In the middle of April 1945, Dick Starkey’s German captors evacuated Luckenwald, where he had been held since the New Year, and fought a running battle with the advancing Russian forces in a nearby forest. Eventually, to the joy of the inmates, the Russians rolled in: they were free.
Or so they believed.
The Russians refused to allow them to leave the camp until the Americans arrived and an exchange was agreed. There was an agonising wait as they were forced to stay inside the camp until the deal was done – whilst listening to the BBC announce that thousands of other PoWs had been released and were on their way back to England.
As time dragged on, their wariness about their new Russian overseers grew. One afternoon a group of elderly German conscripts, who had somehow survived the fighting in the forest, walked towards the camp with their hands held high. The Russian PoWs at the gate, now given the responsibility of guarding the place, shot them down in cold blood. ‘We realised the Russians would show no mercy after the atrocities committed by the Germans in their country.’
Some became so impatient they decided to make a run for it, though that meant trying to force their way through Russian lines. Dick chose to stay, even if the frustration grew each day. The Russians started to ease the restrictions, allowing the PoWs to go for a walk within a one-mile perimeter of the camp. With an Australian pilot, Dick chose to walk into the forest, where the Germans had been hiding before the Russians had cleared them out.
They found a clearing and the
remains of a field kitchen. German helmets were still scattered across the ground. Dick picked one up.
‘Ah! What have we here?’ a voice asked in English.
They turned. Two German soldiers and a young woman, possibly a nurse, were standing there. One of the men was holding a Luger. It was pointed at them.
‘Do you know who we are?’ he asked. He unbuttoned his tunic. He was wearing a black shirt emblazoned with a yellow skull and crossbones – the insignia of the SS.
The SS officer asked if they had anything to eat. Dick told them the Russians ran the camp very strictly and gave them little food. A thin smile played on the SS man’s lips. ‘Probably Britain and America will now fight the Bolsheviks,’ he said.
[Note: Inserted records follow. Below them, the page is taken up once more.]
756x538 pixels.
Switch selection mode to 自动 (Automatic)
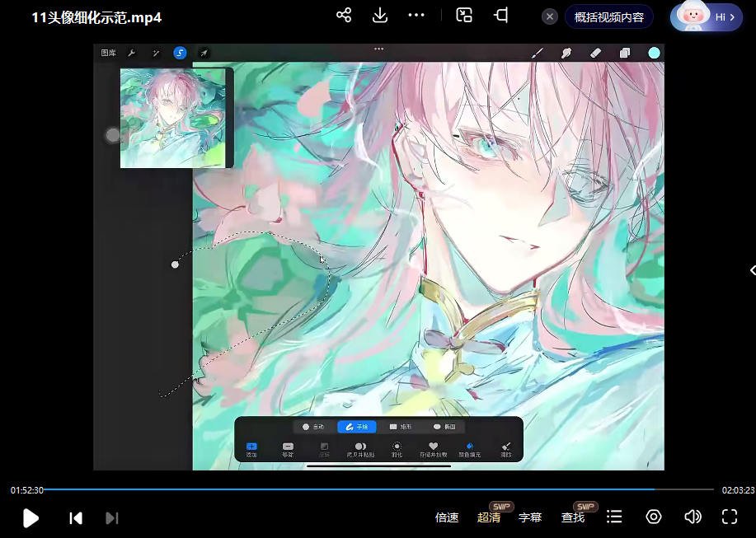(x=313, y=427)
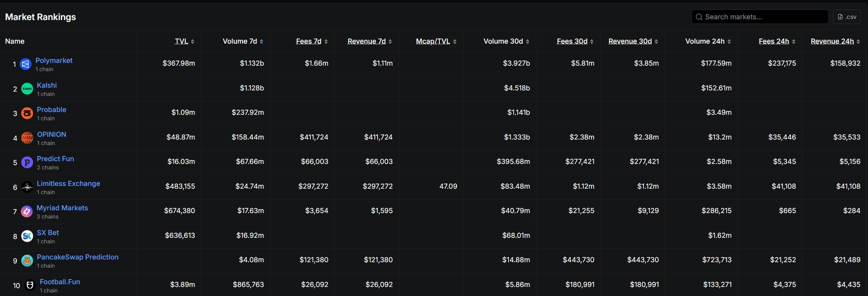Image resolution: width=868 pixels, height=296 pixels.
Task: Click the Football.Fun shield logo
Action: [x=30, y=285]
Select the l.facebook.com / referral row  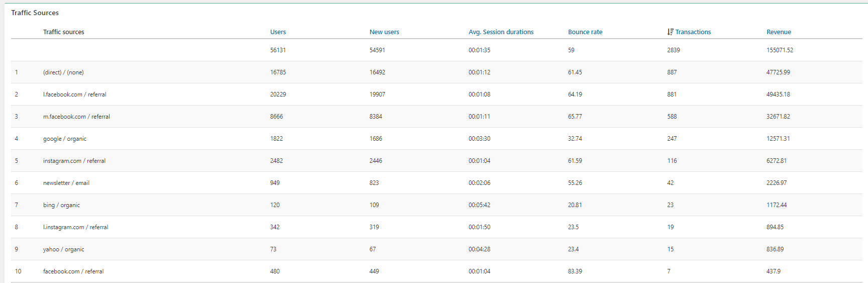[75, 95]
Dick felt the kind of despair he had not experienced since his first few hours on German soil. There was no way that these men would let them return to camp and risk them telling the Russians that there were still German soldiers hiding in the forest. The safest option would be to shoot them.
Dick had survived being blown out of a burning plane, the impact of hitting the ground after falling 15,000 feet, more than a year as a PoW and an arduous week-long march through the Silesian winter. Now the war was all but over, he was about to be killed for taking a misguided stroll through the woods.
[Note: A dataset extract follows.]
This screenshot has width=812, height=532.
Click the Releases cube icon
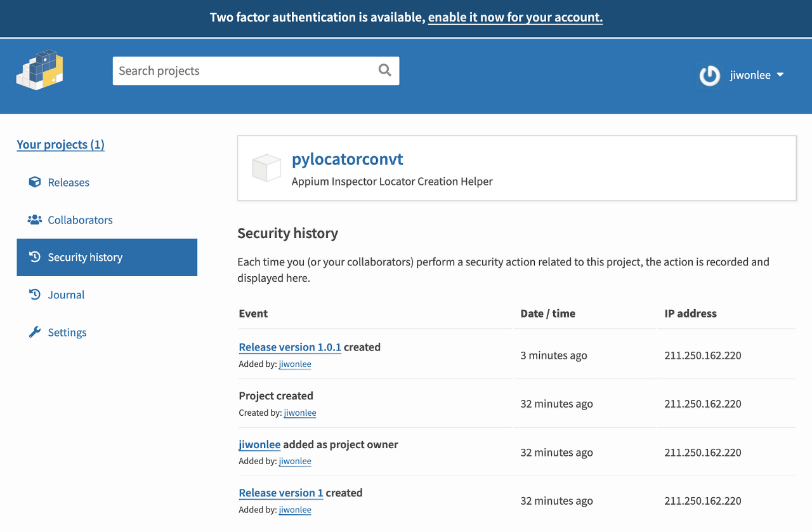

‘Go back to your camp and get us food,’ the SS man said.
Dick was stunned. Were they really letting them go? But he was not going to stay and argue. They turned and started to walk, expecting to be shot in the back at any moment. ‘Those 25 steps back to the trees were the longest of my life. We dared not start running.’
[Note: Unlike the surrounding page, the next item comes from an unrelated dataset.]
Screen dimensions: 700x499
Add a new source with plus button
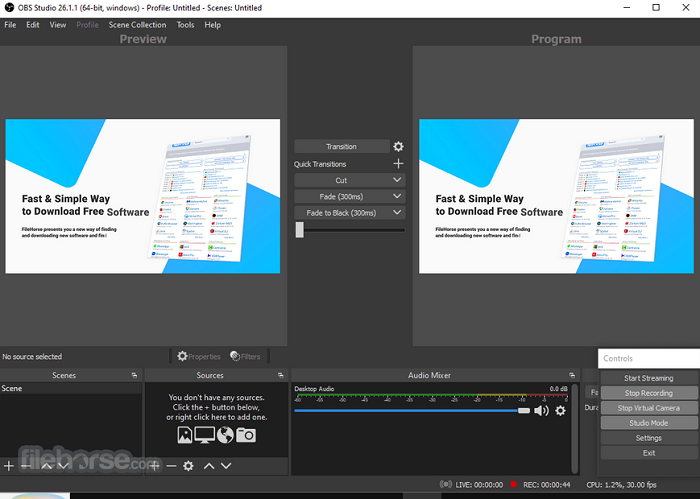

As soon as they reached the trees they started to sprint, forgetting for a few panic-stricken seconds about his injured ankle.
At the end of May their agony came to an end. Dick was one of the last British PoWs to be repatriated; he landed at RAF Bicester a very relieved and happy man. He stayed in the RAF and was posted to RAF Dishforth in 1946 to familiarise himself with the new Avro York aircraft, used to bring troops back from the Far East.